Problem:
From the top of the records below, return each line exactly, ending with the line that contains "Click the Zoom".

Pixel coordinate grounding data

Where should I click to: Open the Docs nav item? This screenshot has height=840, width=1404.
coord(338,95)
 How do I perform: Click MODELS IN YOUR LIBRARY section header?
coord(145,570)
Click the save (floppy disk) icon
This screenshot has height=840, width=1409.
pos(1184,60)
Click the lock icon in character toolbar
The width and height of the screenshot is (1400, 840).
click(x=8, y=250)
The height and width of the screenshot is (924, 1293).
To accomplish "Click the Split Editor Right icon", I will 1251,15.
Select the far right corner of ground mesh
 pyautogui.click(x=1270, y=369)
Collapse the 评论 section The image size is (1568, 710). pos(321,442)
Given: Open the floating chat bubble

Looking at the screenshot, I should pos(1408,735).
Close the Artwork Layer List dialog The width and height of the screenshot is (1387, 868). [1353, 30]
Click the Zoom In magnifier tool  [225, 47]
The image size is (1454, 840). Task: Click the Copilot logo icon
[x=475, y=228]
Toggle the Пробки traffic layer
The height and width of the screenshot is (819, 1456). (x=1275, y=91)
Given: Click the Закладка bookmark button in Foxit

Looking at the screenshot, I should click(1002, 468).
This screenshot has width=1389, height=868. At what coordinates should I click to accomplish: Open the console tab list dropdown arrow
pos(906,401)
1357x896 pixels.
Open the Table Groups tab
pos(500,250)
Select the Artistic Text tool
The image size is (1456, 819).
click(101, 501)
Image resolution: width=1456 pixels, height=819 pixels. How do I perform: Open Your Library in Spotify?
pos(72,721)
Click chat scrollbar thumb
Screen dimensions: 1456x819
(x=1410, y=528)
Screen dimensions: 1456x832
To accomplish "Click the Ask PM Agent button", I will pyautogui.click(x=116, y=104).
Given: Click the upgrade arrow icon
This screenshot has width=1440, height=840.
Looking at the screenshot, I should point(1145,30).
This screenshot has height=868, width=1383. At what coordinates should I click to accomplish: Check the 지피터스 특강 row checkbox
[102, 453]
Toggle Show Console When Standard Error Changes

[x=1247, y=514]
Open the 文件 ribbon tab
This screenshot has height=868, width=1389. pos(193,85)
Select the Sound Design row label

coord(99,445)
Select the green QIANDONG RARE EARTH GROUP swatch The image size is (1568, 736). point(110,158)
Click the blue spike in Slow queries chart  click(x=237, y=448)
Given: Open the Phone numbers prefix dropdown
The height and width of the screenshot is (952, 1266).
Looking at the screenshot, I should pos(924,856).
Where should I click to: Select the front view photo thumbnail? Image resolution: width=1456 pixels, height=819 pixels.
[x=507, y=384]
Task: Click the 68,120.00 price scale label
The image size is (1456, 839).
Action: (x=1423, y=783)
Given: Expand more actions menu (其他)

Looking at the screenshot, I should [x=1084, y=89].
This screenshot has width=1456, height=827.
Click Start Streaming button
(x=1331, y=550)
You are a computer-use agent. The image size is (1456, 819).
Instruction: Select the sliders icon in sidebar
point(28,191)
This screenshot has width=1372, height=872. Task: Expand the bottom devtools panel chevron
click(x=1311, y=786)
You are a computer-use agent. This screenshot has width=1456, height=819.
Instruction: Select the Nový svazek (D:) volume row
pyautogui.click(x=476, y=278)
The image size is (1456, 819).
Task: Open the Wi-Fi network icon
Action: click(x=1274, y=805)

Answer to the problem:
Where should I click to: Open the Docs nav item? This screenshot has height=840, width=1404.
coord(338,95)
 How do I perform: Click MODELS IN YOUR LIBRARY section header?
coord(145,570)
Click the save (floppy disk) icon
This screenshot has height=840, width=1409.
pos(1184,60)
Click the lock icon in character toolbar
The width and height of the screenshot is (1400, 840).
click(x=8, y=250)
The height and width of the screenshot is (924, 1293).
To accomplish "Click the Split Editor Right icon", I will 1251,15.
Select the far right corner of ground mesh
 pyautogui.click(x=1270, y=369)
Collapse the 评论 section The image size is (1568, 710). pos(321,442)
Given: Open the floating chat bubble

Looking at the screenshot, I should pos(1408,735).
Close the Artwork Layer List dialog The width and height of the screenshot is (1387, 868). [1353, 30]
Click the Zoom In magnifier tool  [225, 47]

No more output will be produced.